Brief >> Write out the passage of the mailing-list reply below, starting at the words "On Sat, Mar" and ending after "Are these okay?".

Given text >>
++++++

[Date Prev][Date Next] [Thread Prev][Thread Next] [Date Index] [Thread Index]

Re: kernel 4.15.7/64bit, C3600 is unstable during heavy I/O on PCI



Hi John!

On Sat, Mar 17, 2018 at 6:47 PM, John David Anglin <dave.anglin@bell.net> wrote:
> Hi Grant,
>
> On 2018-03-17 12:12 PM, Grant Grundler wrote:
>>
>> "Master Abort" means the MMIO
>> transaction timed out - usually due to the device not responding to an
>> MMIO read.
>
> In lba_pci.c and sba_iommu.c, it says "BE WARNED: register writes are
> posted" and need to be followed by a read.  It seems there are a some
> routines in these modules that have writes that aren't followed by a read.
> One is lba_wr_cfg(). Another might be the macro
> LBA_CFG_RESTORE().  Are these okay?

I looked through the two examples you point out and I *think* both are
ok.   lba_wr_cfg() issues an mmio write and immediately after calls
LBA_CFG_MASTER_ABORT_CHECK() which performs an MMIO read from the same
base address.

++++++

Provided information >>
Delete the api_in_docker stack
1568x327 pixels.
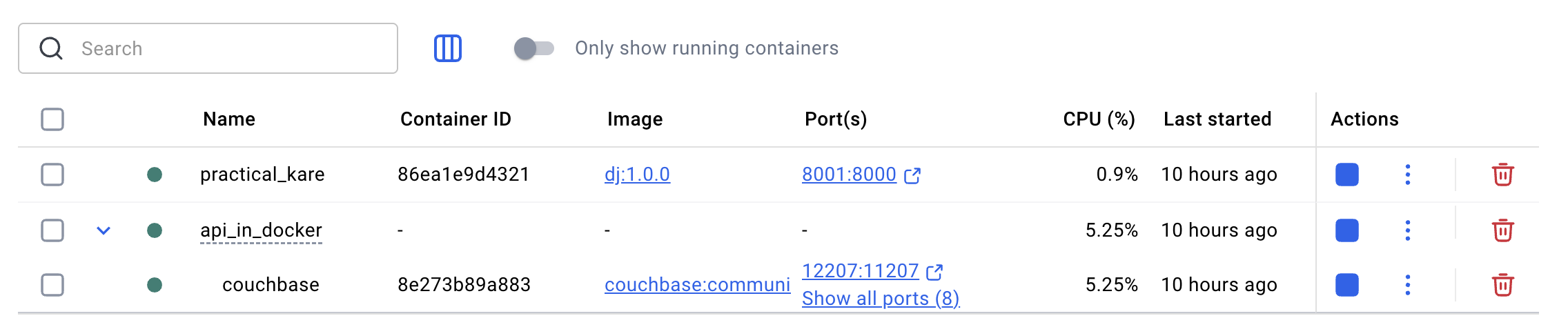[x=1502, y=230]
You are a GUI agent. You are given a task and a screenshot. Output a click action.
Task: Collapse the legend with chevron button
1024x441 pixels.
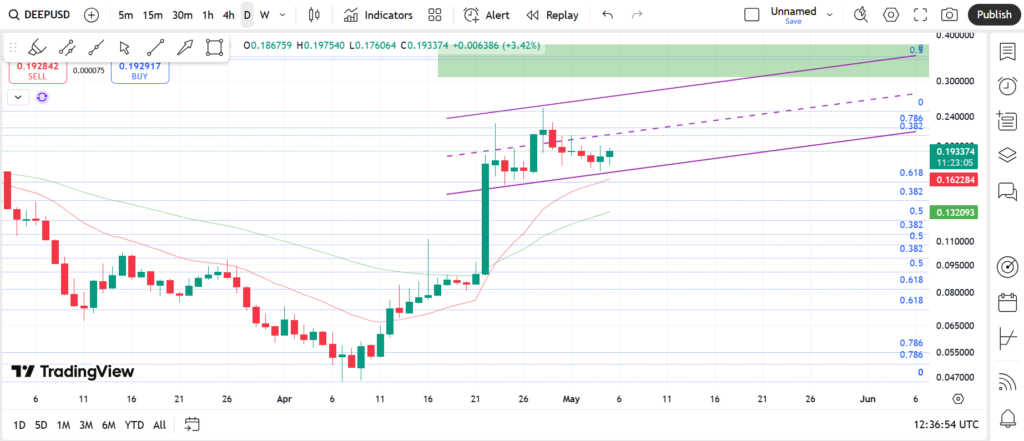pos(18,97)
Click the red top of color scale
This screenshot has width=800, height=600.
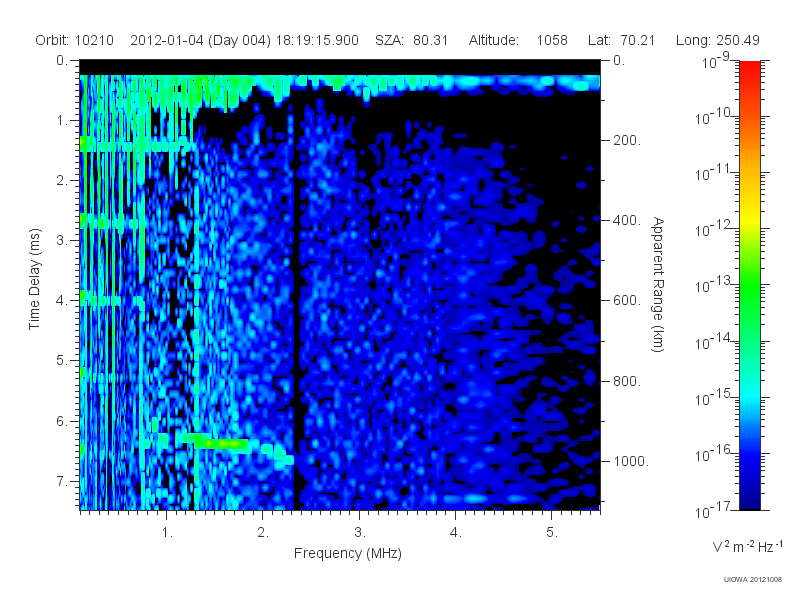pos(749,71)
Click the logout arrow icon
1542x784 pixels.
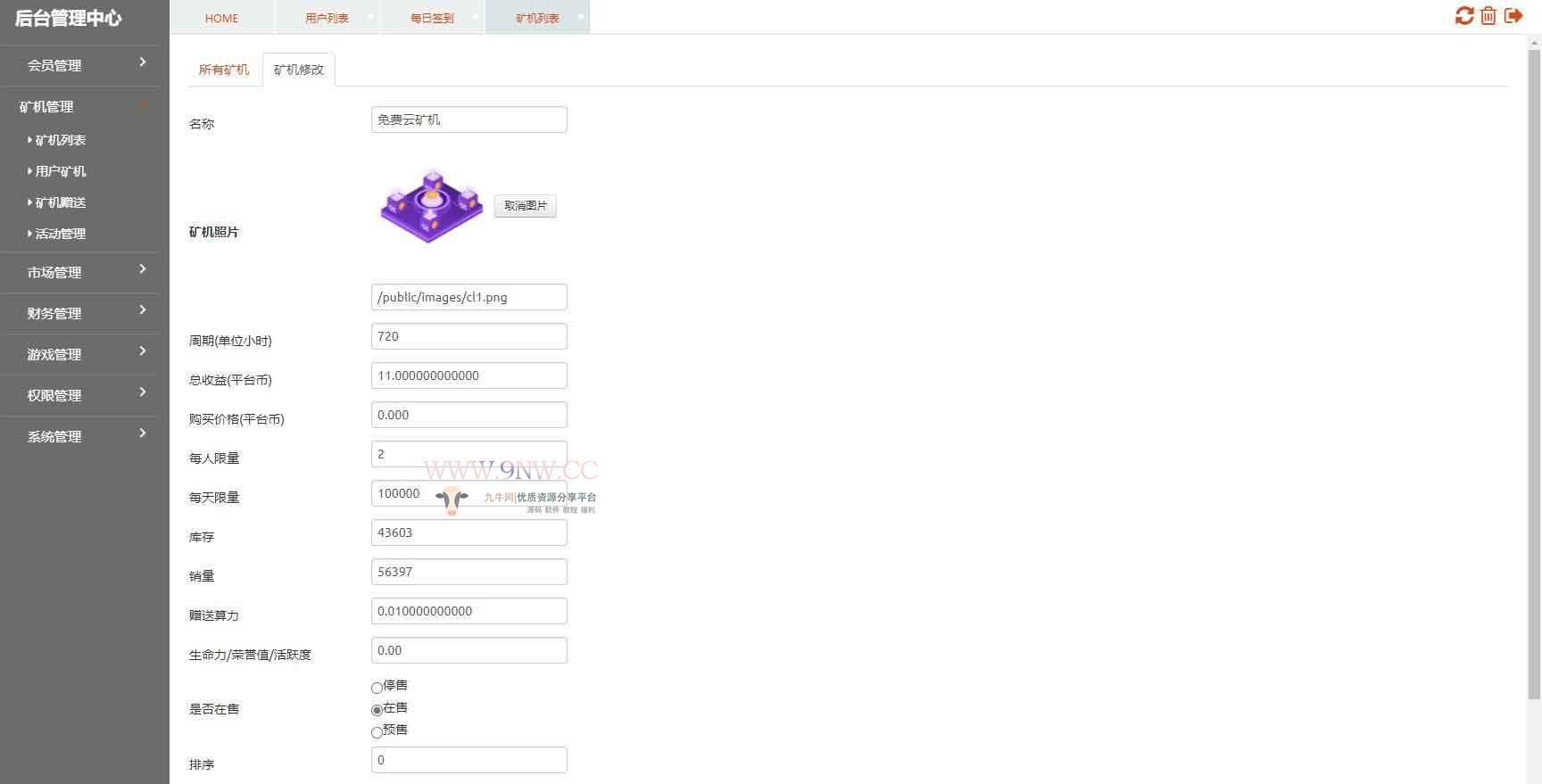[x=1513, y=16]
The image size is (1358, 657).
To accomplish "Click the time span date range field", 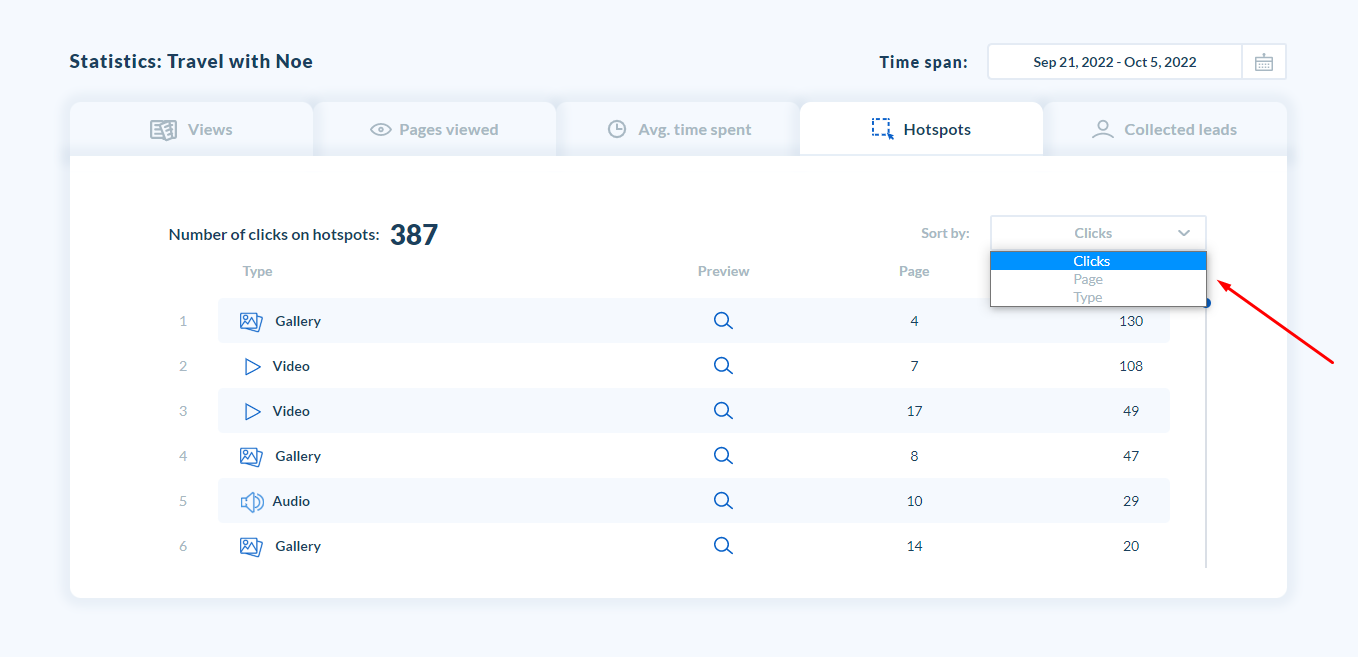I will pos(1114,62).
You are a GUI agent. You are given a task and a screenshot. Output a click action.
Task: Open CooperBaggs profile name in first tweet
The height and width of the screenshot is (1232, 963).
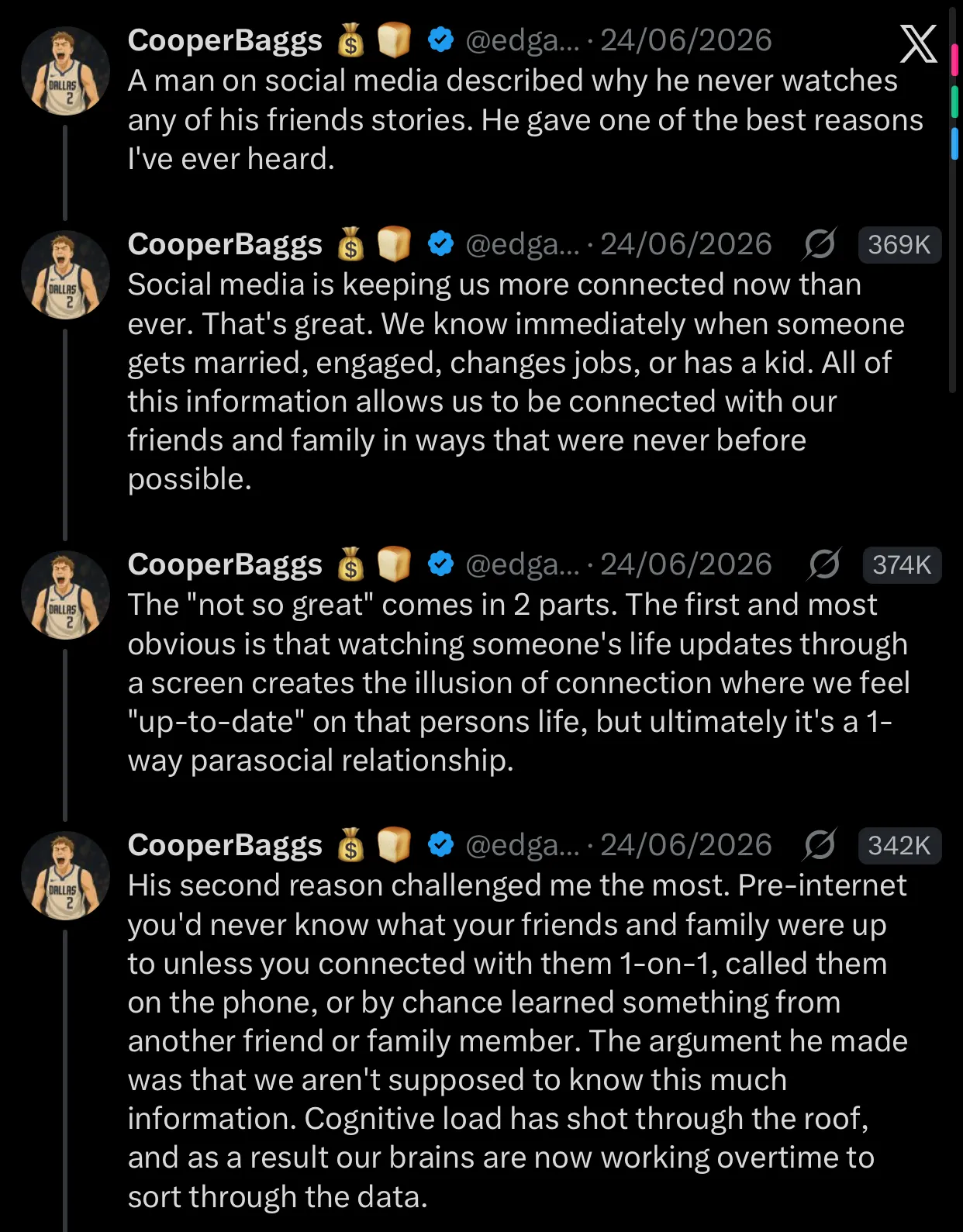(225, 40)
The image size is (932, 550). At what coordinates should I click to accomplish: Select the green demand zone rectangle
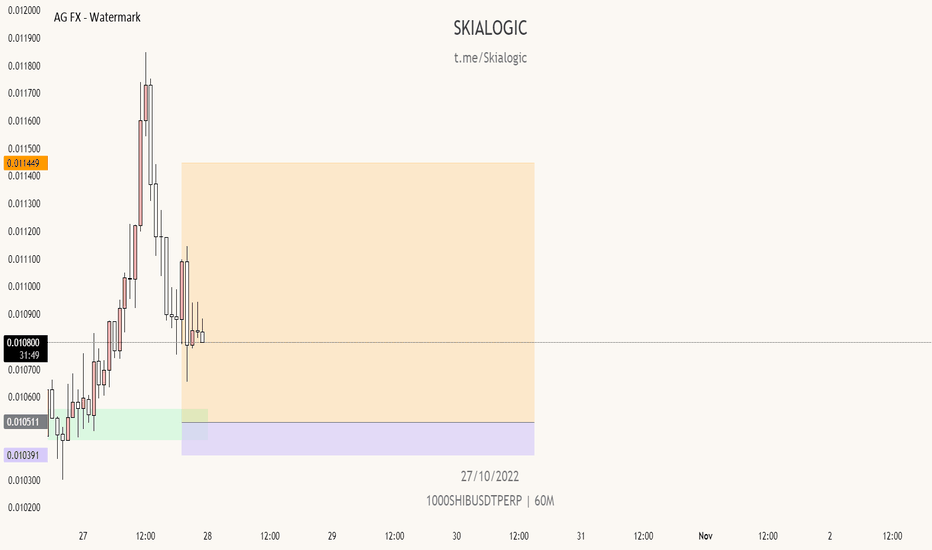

++++++

Solution to the exercise >>
On Sat, Mar 17, 2018 at 6:47 PM, John David Anglin <dave.anglin@bell.net> wrote:
> Hi Grant,
>
> On 2018-03-17 12:12 PM, Grant Grundler wrote:
>>
>> "Master Abort" means the MMIO
>> transaction timed out - usually due to the device not responding to an
>> MMIO read.
>
> In lba_pci.c and sba_iommu.c, it says "BE WARNED: register writes are
> posted" and need to be followed by a read.  It seems there are a some
> routines in these modules that have writes that aren't followed by a read.
> One is lba_wr_cfg(). Another might be the macro
> LBA_CFG_RESTORE().  Are these okay?